Ernest Borel
- Industry: Watch manufacturing
- Founded: 1856; 170 years ago
- Founders: Jules Borel
- Headquarters: Le Noirmont, Switzerland
- Area served: International
- Key people: Teguh Halim (The Board of Directors of Ernest Borel S.A.)
- Products: Wristwatches
- Website: www.ernestborel.ch

= Ernest Borel =

Swiss watch manufacturer

Ernest Borel is a watch manufacturer founded in 1856 in Neuchatel, Switzerland. They have traditionally focused on export markets outside Europe and won several awards in the late 19th century, including first place in the 1866 Neuchatel observatory timing accuracy competition. This was viewed by the company as an important marketing strategy for increasing the brand's value, since the Neuchatel observatory was famed at the time for its timekeeping accuracy.

== History ==
In 1876 they were awarded the "Premium Award" in Philadelphia, USA, and, in 1878, won the only "Precious Premium Award" given to the Swiss watch and clock industry in Paris, France that year. The company was run by the eponymous Borel family until 1975 when, owing to the 'Quartz crisis' affecting the entire Swiss watchmaking industry, it was sold on and became a member of the Synchron Group which consisted also of Cyma and Doxa.

In 1997, Ernest Borel was purchased by a group of investors from China. The investors appointed Raphaël Boillat as CEO, who in 2009 named
his daughter, Nathalie, as successor.

Ernest Borel S.A. is headquartered at their new factory premises at Le Noirmont, Switzerland. Previously, it was located at La Chaux-de-Fonds, Switzerland. In 2018, the Hong Kong-based conglomerate Citychamp Watch & Jewellery Group, through its wholly owned subsidiary VGB Limited, partly owned the company. Mr. Teguh Halim has become its board of directors since then.

The stock of Ernest Borel Holdings Limited (Asian operations, stock code:1856) is traded on the Hong Kong Stock Exchange since 11 July 2014.

== Products ==
Ernest Borel currently produces traditionally styled automatic and quartz-movement wrist watches for men and women. The majority of their product line are dress watches and casual watches.

== Corporate and Family logo ==
Their corporate and family logo of a dancing couple in 19th-century dress is intended by the company to reflect the elegance, tradition and inspiration of romance.

== Market ==
The brand competes with brands such as Longines, Frédérique Constant, Titoni and Milus.

The prices of their watches range from the mid-hundreds up to the mid-thousands of USD.

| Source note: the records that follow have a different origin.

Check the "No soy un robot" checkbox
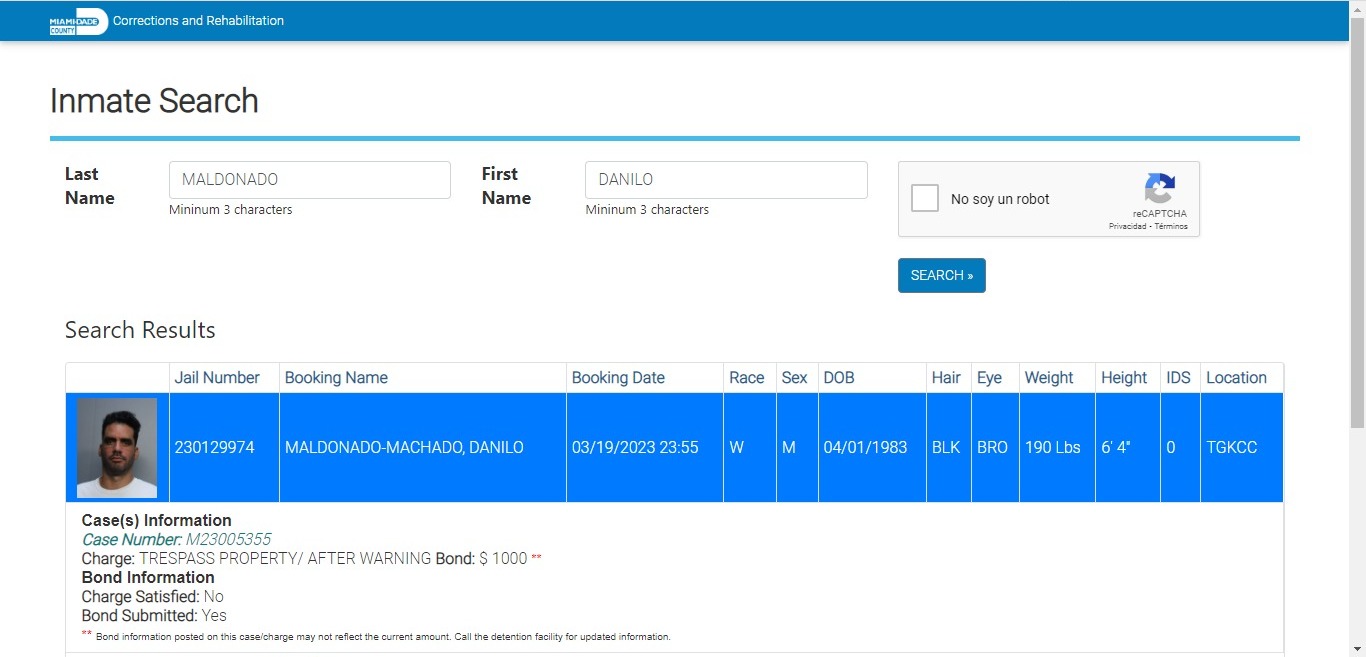The image size is (1366, 657). [925, 198]
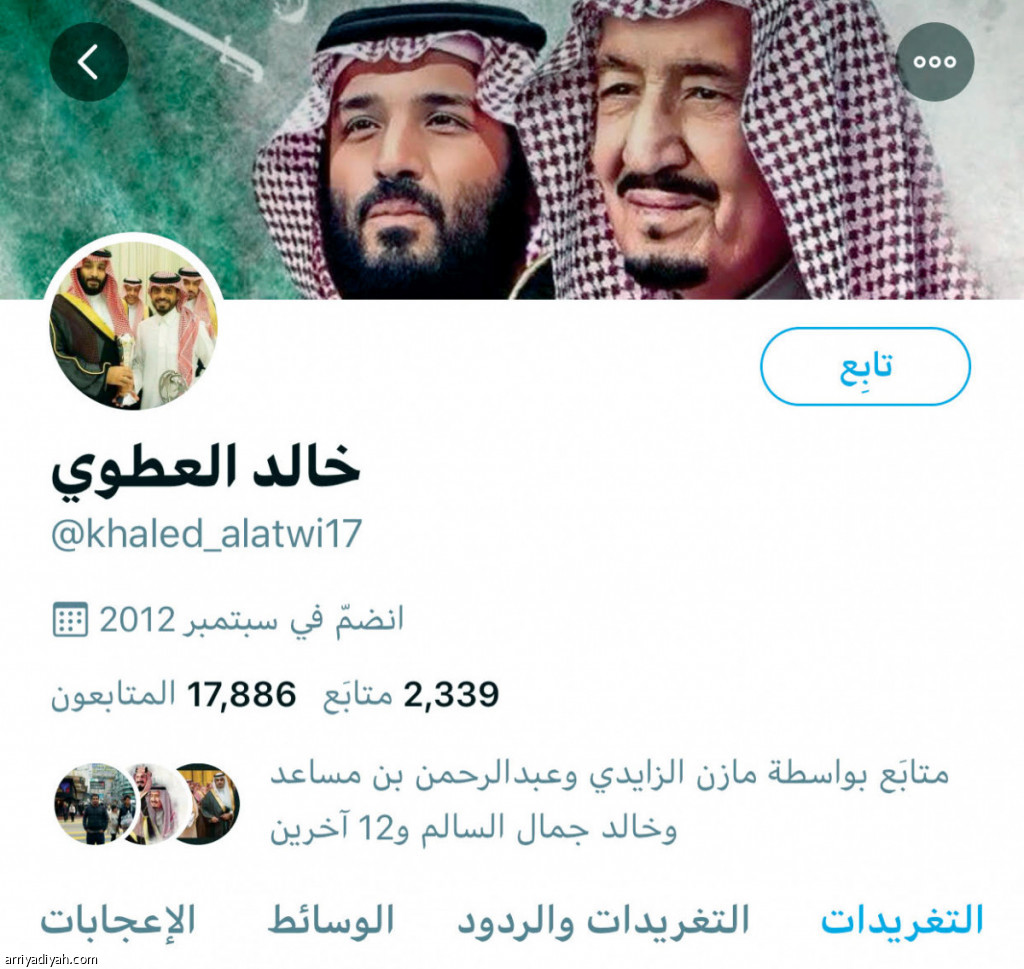Screen dimensions: 1024x969
Task: Open the الوسائط media tab
Action: tap(331, 921)
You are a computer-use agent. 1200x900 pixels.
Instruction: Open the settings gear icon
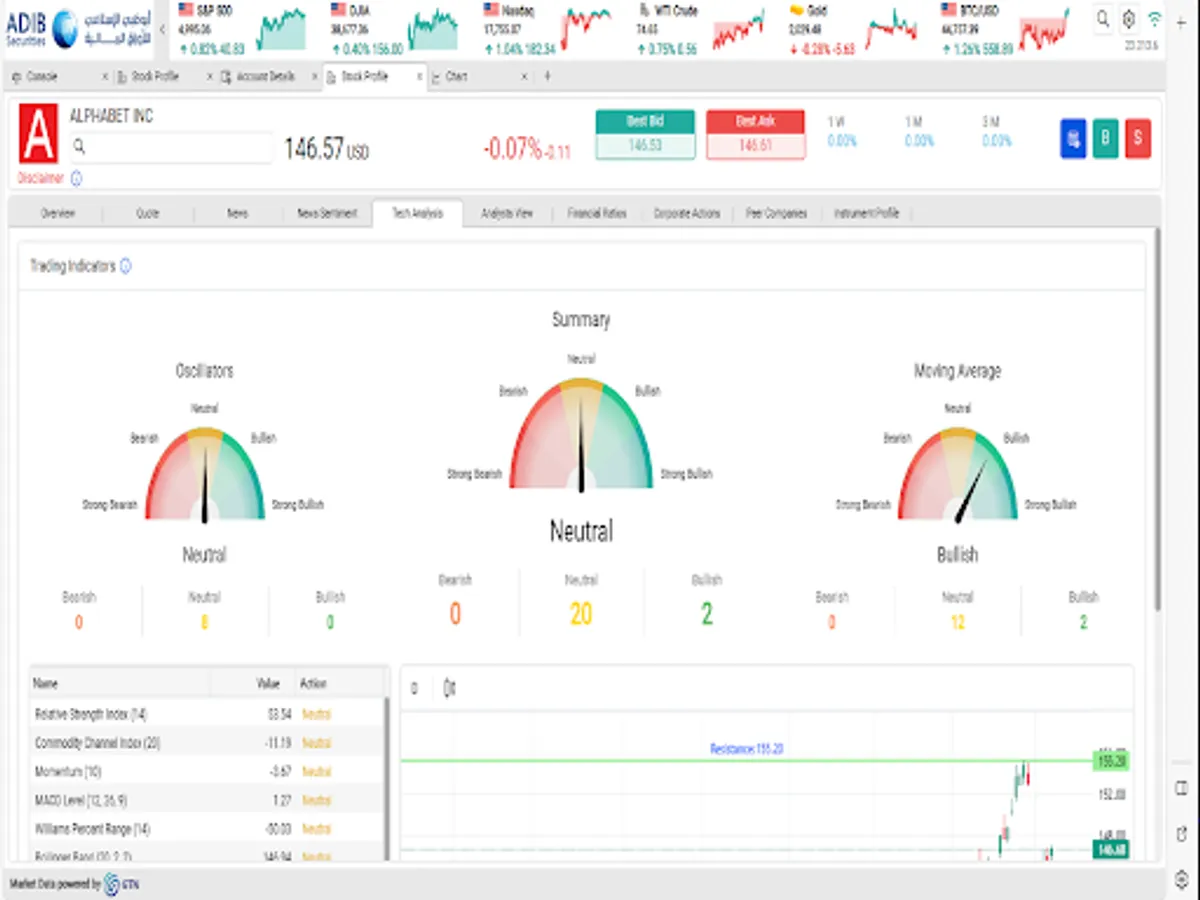point(1128,19)
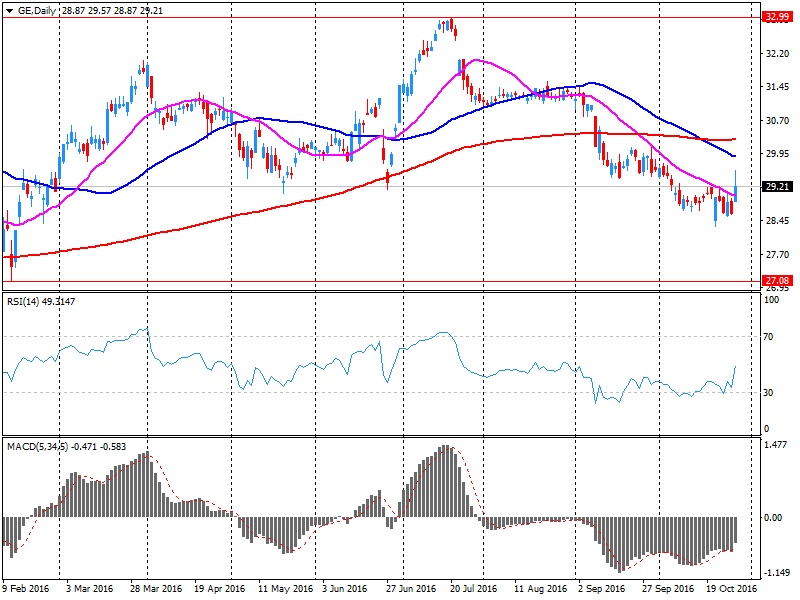This screenshot has height=600, width=800.
Task: Open the dropdown arrow beside GE,Daily
Action: coord(9,9)
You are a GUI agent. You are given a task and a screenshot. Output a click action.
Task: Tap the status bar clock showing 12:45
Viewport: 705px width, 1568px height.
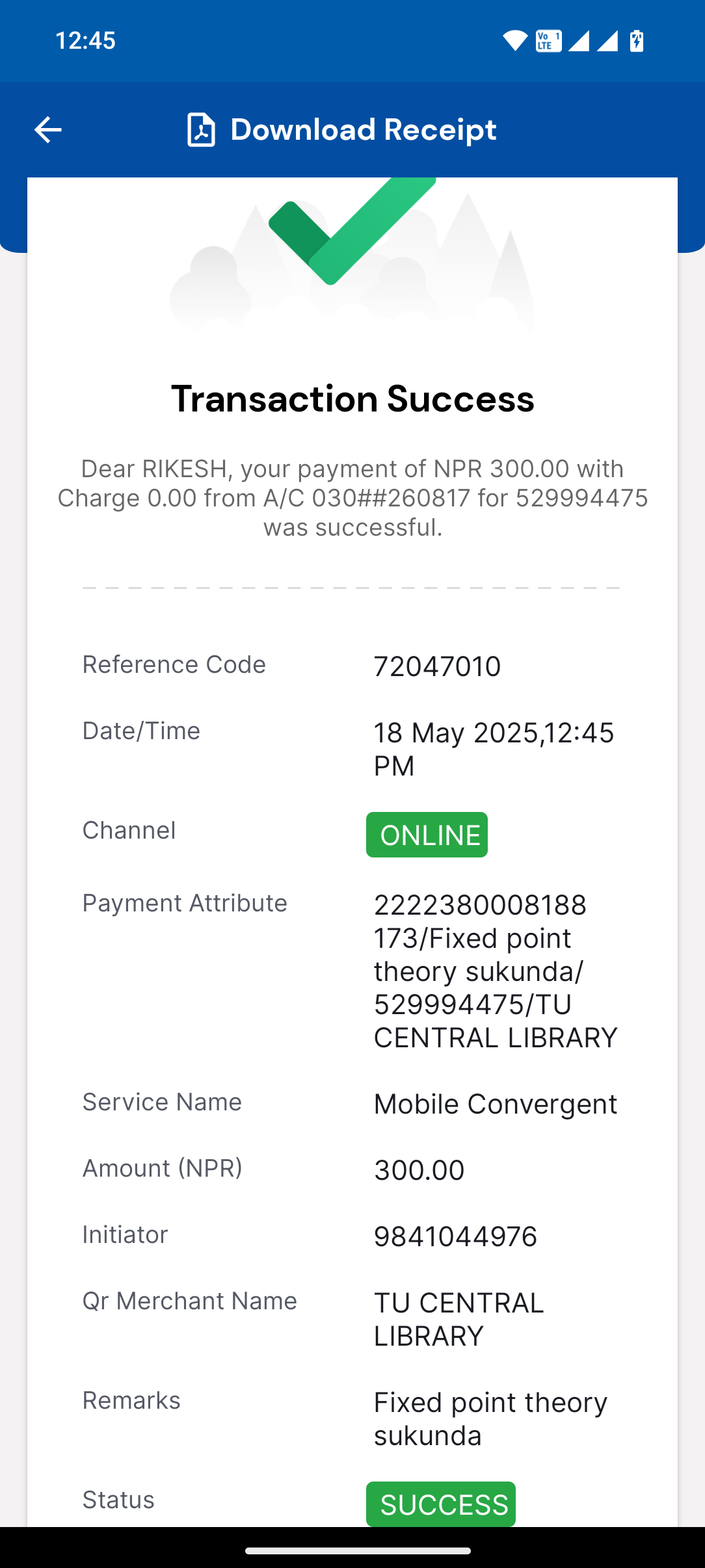point(85,40)
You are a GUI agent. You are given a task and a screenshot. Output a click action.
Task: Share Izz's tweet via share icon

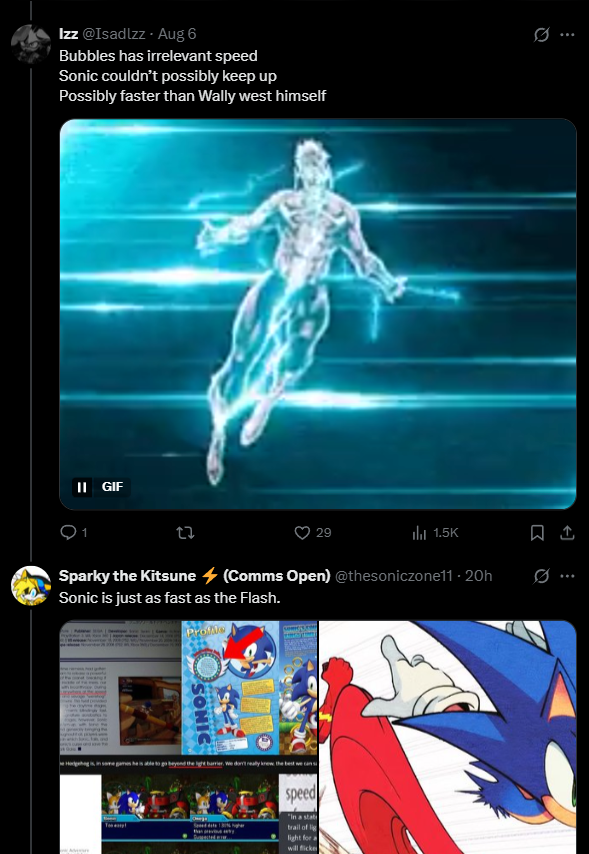[x=567, y=532]
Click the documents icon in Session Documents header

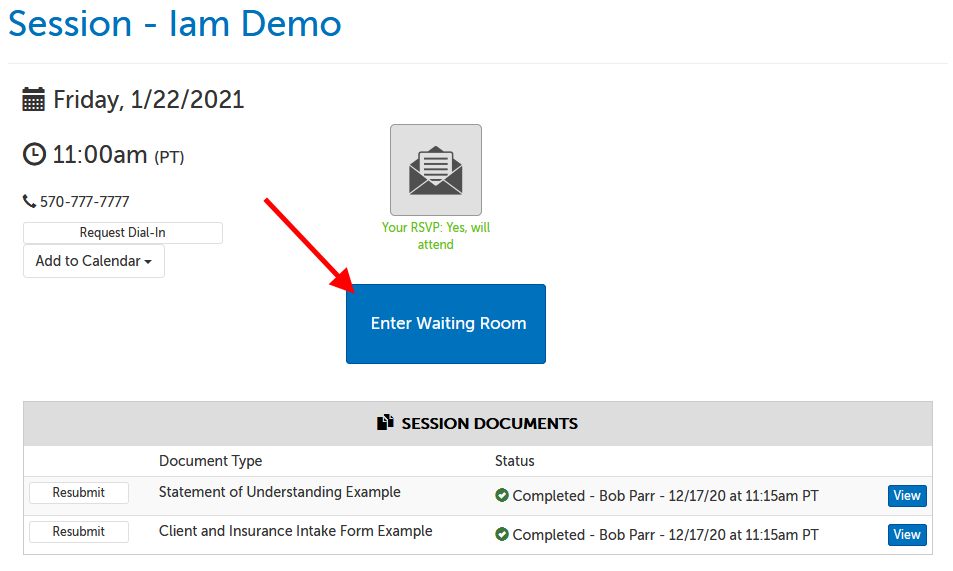tap(385, 424)
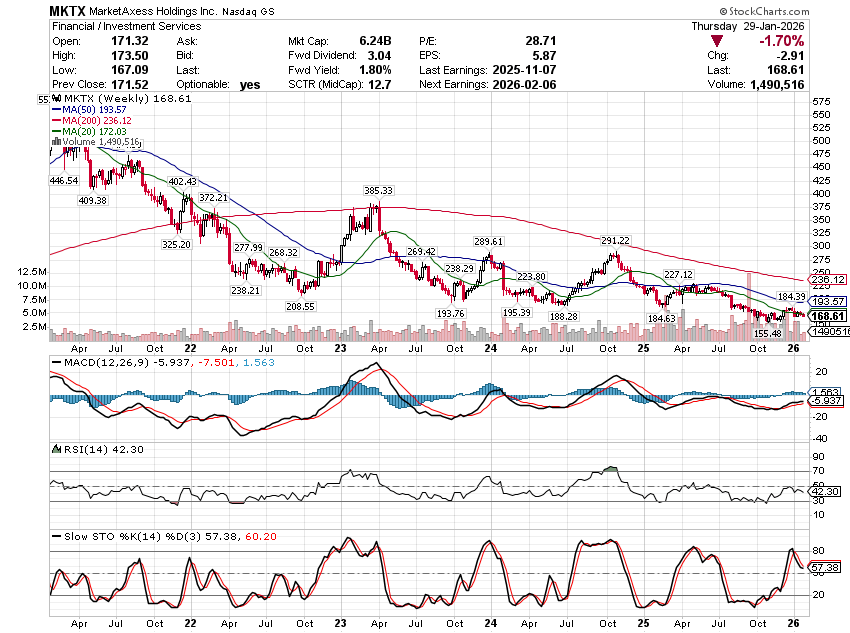Click the 385.33 peak price annotation
This screenshot has height=633, width=850.
click(378, 190)
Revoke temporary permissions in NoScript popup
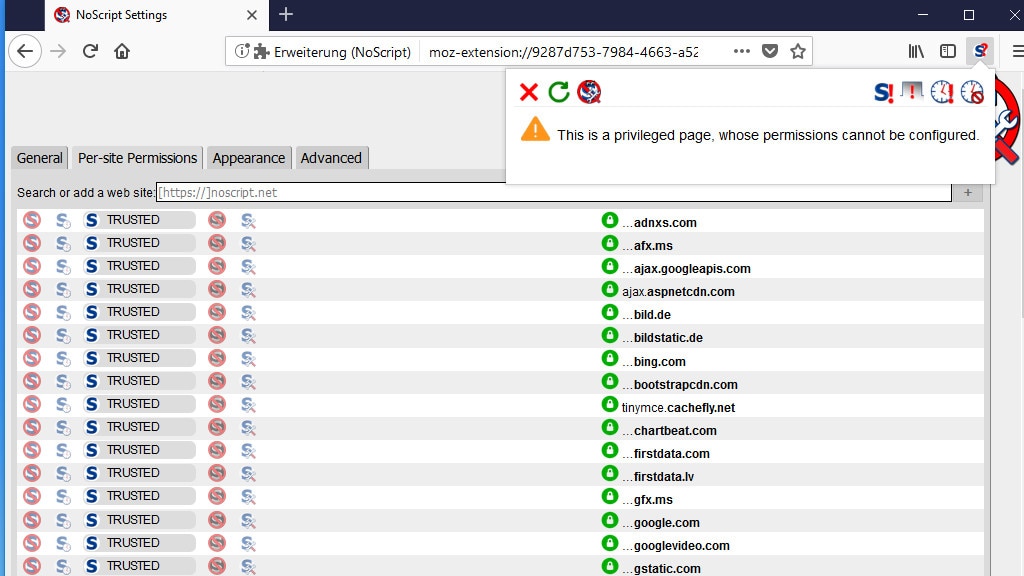This screenshot has width=1024, height=576. (972, 93)
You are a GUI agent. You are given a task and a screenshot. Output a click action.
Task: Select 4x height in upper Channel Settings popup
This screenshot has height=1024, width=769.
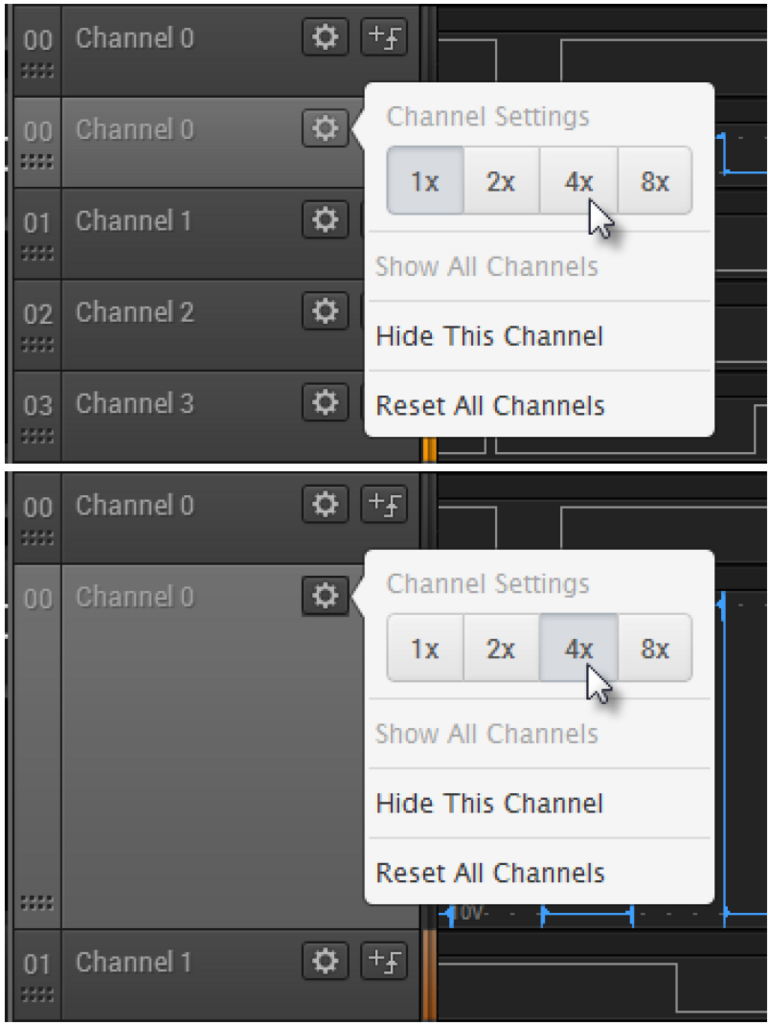578,181
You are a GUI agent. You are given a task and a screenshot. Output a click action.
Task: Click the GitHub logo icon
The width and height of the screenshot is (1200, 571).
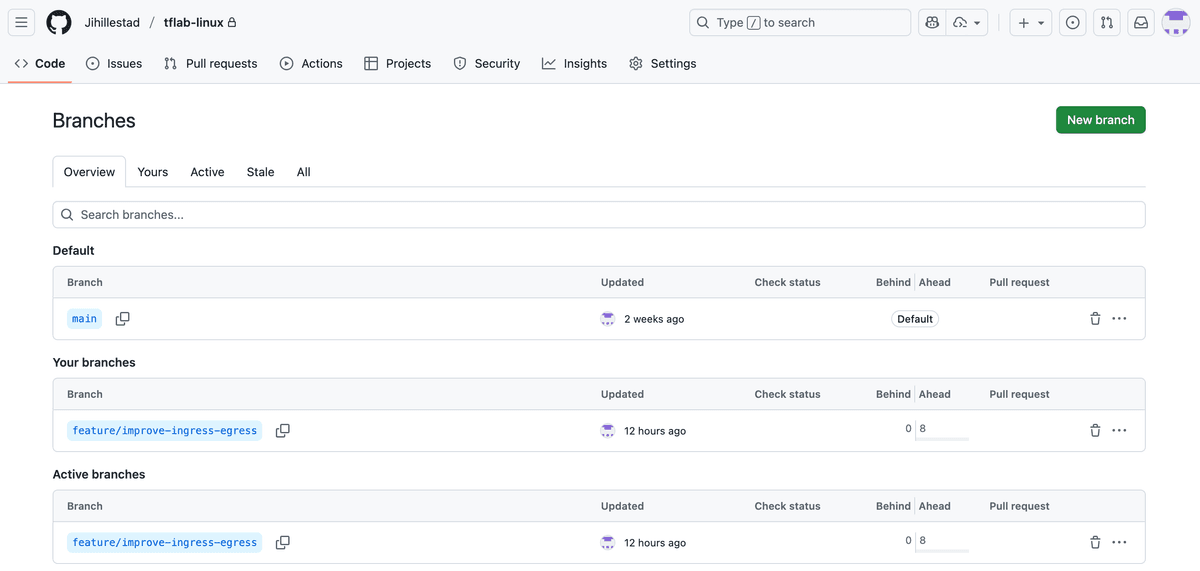(59, 22)
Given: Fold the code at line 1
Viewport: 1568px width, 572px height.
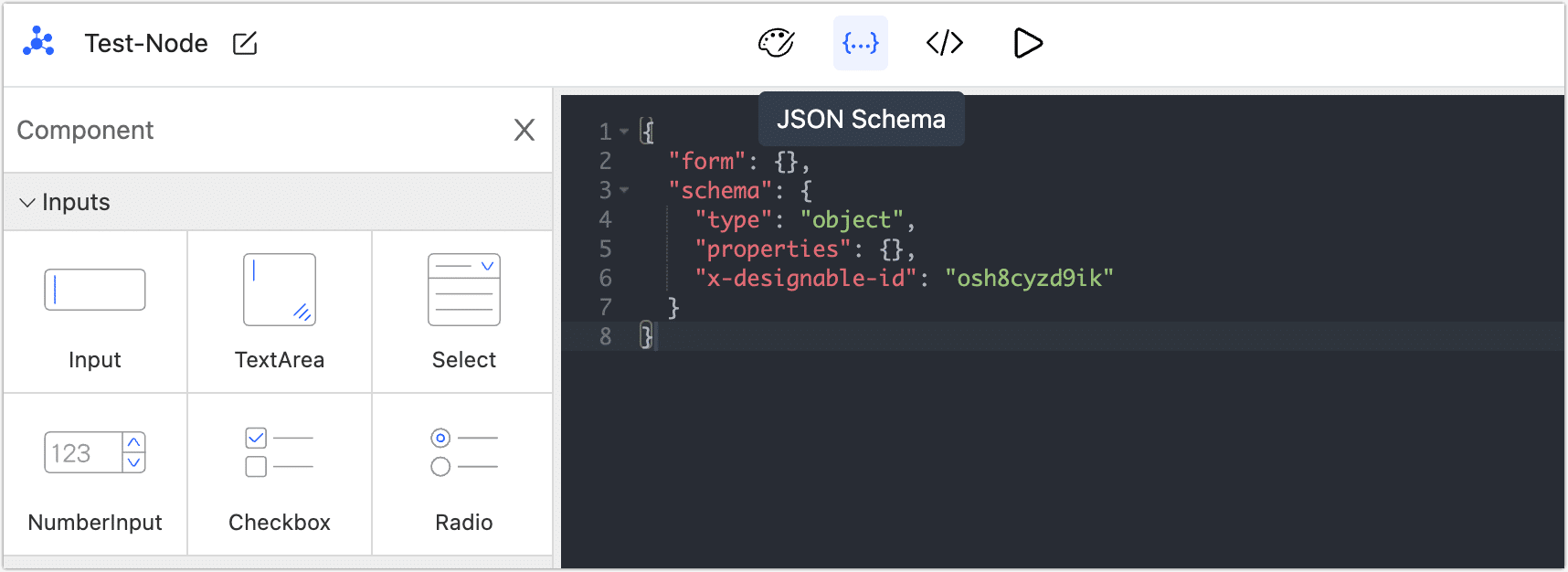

Ernest Borel has been expanding and focusing their marketing on China, with the opening of a dedicated Ernest Borel shop in Beijing in late 2007. This also reflects the marketing strategy of their competitors.

== Football team ==

Ernest Borel sponsored a football team which played in the Hong Kong First Division League for three seasons only. The team entered the First Division by buying the HKFA membership from Sea Bee in 1990. It first appeared at the First Division League in the 1990/91 season. It won their only major trophies in 1991/92 by winning the Hong Kong Viceroy Cup and Hong Kong FA Cup. The team quit the league after the 1992/93 season.